I wandered off, choosing not to buy the book (I`ll give it a go when it becomes available in paperback), and ended up in the Well Being section, because I was indeed feeling well after a shiatsu treatment and Chinese steamed pork buns. I found Julia Cameron`s The Artist`s Way on display and leafed through it for the twentieth time. My friend Heidi is contemplating it as well, but we are both hesitant on exposure to the supposedly life-altering words inside.
I picked up Oprah`s latest, because, confession here—sometimes I like to buy her glossy magazine and read all that gut-grilling stuff. DREAM BIG! O`s Guide To Discovering Your Best Life held more potential for me than Have a Little Faith. (Editor`s Note: If it was have a little Faith Hill, yes, sign me up!)

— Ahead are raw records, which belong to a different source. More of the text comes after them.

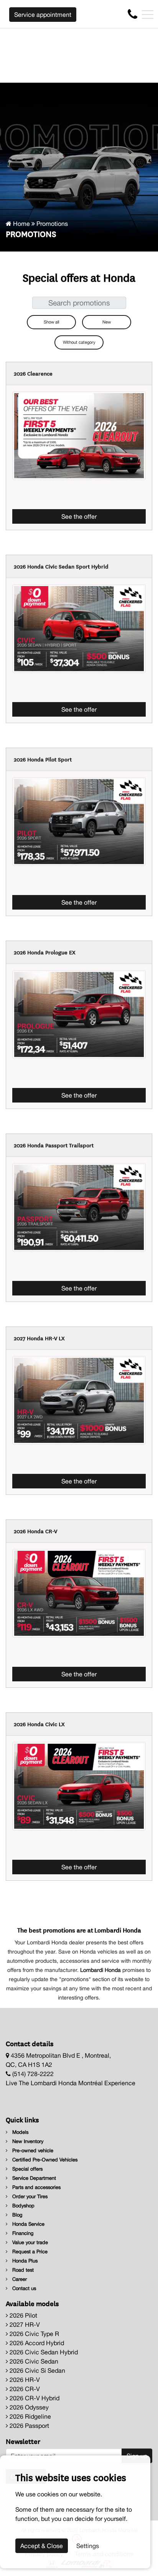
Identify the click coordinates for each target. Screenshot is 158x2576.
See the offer (79, 516)
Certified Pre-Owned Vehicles (44, 2160)
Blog (16, 2215)
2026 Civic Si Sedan (36, 2370)
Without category (79, 342)
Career (19, 2279)
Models (19, 2132)
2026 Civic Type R (33, 2333)
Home (21, 223)
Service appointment (42, 14)
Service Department (33, 2178)
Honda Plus (24, 2261)
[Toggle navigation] (147, 14)
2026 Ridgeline (29, 2416)
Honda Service (27, 2224)
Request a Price (29, 2251)
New (106, 321)
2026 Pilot (22, 2315)
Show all (51, 321)
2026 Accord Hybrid (36, 2342)
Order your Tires (29, 2196)
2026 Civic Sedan (33, 2361)
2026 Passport (28, 2425)
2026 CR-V (24, 2388)
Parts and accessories (36, 2187)
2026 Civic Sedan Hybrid (43, 2352)
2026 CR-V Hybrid (33, 2398)
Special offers (27, 2169)
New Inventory (27, 2141)
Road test (22, 2270)
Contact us (23, 2288)
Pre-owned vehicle (32, 2150)
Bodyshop (23, 2205)
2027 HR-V (24, 2324)
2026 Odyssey (28, 2407)
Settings (87, 2545)
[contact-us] (132, 13)
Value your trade (29, 2242)
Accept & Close (41, 2545)
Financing (22, 2233)
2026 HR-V (24, 2379)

I flipped to O`s section on Five Things Happy People Do by Gabrielle LeBlanc (just to see if church was one of them). This is what I found, and will share with you so you can be happy as well.

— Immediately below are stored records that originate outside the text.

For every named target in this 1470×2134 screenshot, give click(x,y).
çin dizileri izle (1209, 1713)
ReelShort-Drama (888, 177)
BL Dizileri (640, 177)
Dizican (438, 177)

1. Realize one`s golden self through eudaimonic well-being. Eudaimonia, for those not fluent in Oprah-speak, is striving toward excellence based on one`s unique talents and potential. Meaning: take on new challenges and follow one`s sense of purpose.

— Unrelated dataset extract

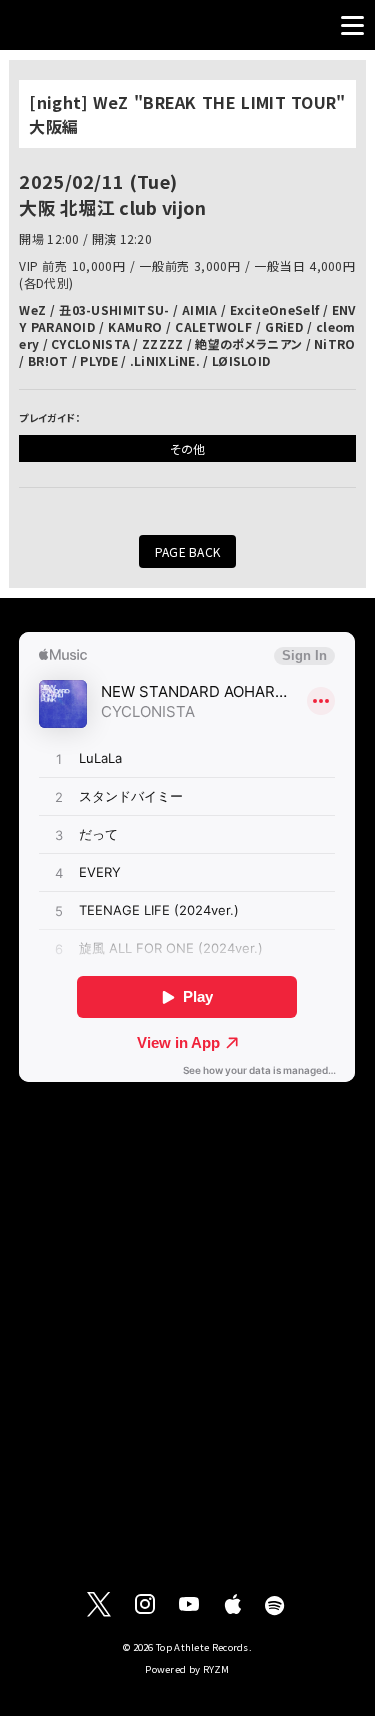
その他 (188, 448)
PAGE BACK (188, 551)
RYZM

2. Design your life to bring joy in. Whether it be a relationship or a career, it`s difficult to abandon dreams even when they turn sour. Make deliberate changes, NOW. A study conducted out of the University of California San Diego had 900 women write down everything they did the day before. They had to evaluate how they felt at each point with each activity. Many of them cried realizing how much of their day was spent being unhappy.
3. Avoid If only…. fantasies. If only I were skinnier, if only I had more money, if only I had finished my degree…We misjudge contentment by zeroing in on one single aspect of life and are fooled by the focusing illusion. In a study where participants were asked how happy they were with their life in general, and how many dates they`d had in the last month, the answers were dramatically different according to the order of the questions. When asked about dating first, thoughts of their romantic life influenced the overall happiness response more negatively.
By keeping our life full of novelty, the pressure is alleviated from unrealistic expectations from partners or work, to solely fulfill happiness.
4. Put best friends first. More joy is derived from spending longer quality time with close friends than chatting with acquaintances. (Obviously the author of this entry doesn`t Twitter or Facebook.)
5. Allow yourself to be happy. Even the Dalai Lama says it`s cool in his books. We can`t save the polar bears and poor Africans all at once. Dalai says it`s okay to pursue personal happiness and help others simultaneously. Whew.
Basically, everything you own should have value. Either because it`s functional, beautiful, or you just love it.
And that`s happy in five easy steps. Just like making Kraft Dinner. If you need and want faith to get you there, fine. If pumpkin pie for breakfast is the critical omission to this checklist, go, be happy with your pie and morning paper.
Find your own brand of faith and indulge. Make your very own Happy Meal.